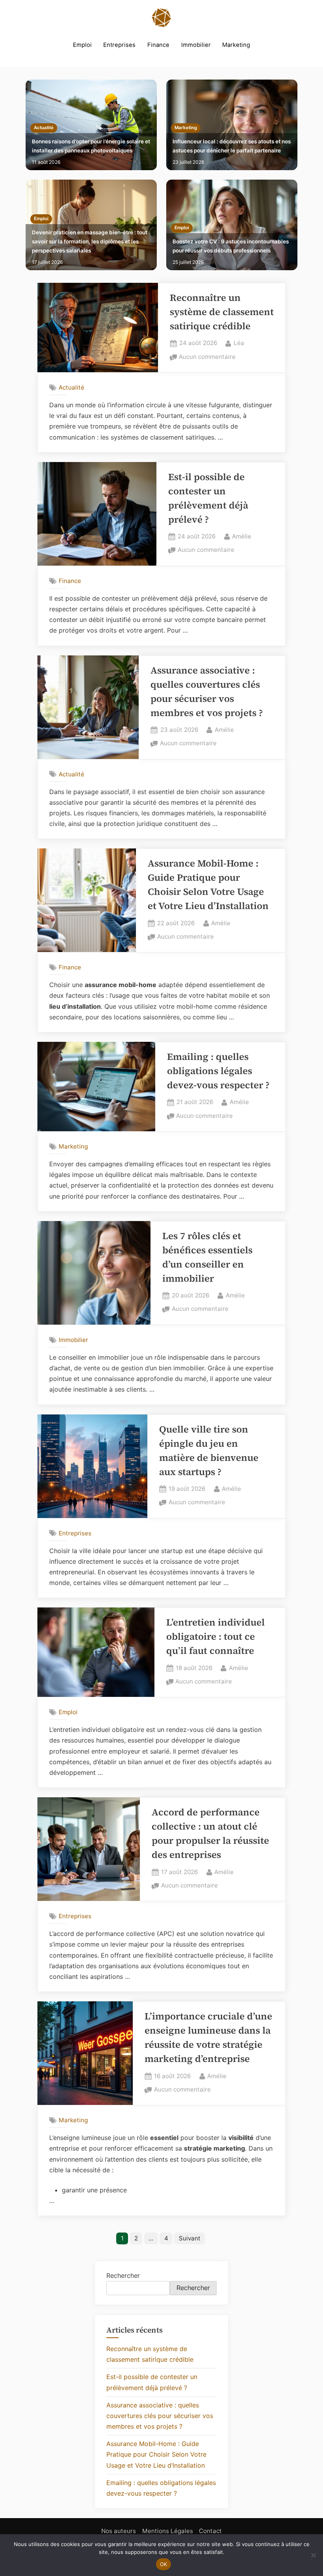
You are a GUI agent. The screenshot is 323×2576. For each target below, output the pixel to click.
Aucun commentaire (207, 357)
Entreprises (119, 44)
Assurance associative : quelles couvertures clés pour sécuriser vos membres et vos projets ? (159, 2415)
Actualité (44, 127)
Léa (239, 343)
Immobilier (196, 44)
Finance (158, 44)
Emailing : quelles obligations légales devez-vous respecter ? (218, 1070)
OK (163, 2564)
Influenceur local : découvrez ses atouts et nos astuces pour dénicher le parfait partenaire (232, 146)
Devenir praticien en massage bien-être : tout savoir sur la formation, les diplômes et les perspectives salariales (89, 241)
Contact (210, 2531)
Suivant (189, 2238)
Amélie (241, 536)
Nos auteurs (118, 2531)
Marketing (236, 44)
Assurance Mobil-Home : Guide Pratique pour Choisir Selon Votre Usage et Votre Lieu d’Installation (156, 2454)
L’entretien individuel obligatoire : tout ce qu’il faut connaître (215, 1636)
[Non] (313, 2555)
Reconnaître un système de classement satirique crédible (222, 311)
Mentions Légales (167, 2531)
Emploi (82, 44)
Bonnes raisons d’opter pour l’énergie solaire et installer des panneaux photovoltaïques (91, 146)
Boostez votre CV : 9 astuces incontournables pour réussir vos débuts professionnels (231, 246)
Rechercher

---+---

• TASK INSTRUCTIONS: Give the exact lines, and only those, from the line containing "Nos auteurs (118, 2531)" through the line containing "[Non] (313, 2555)" in the entries above.

• FINISHED TASK:
Nos auteurs (118, 2531)
Marketing (236, 44)
Assurance Mobil-Home : Guide Pratique pour Choisir Selon Votre Usage et Votre Lieu d’Installation (156, 2454)
L’entretien individuel obligatoire : tout ce qu’il faut connaître (215, 1636)
[Non] (313, 2555)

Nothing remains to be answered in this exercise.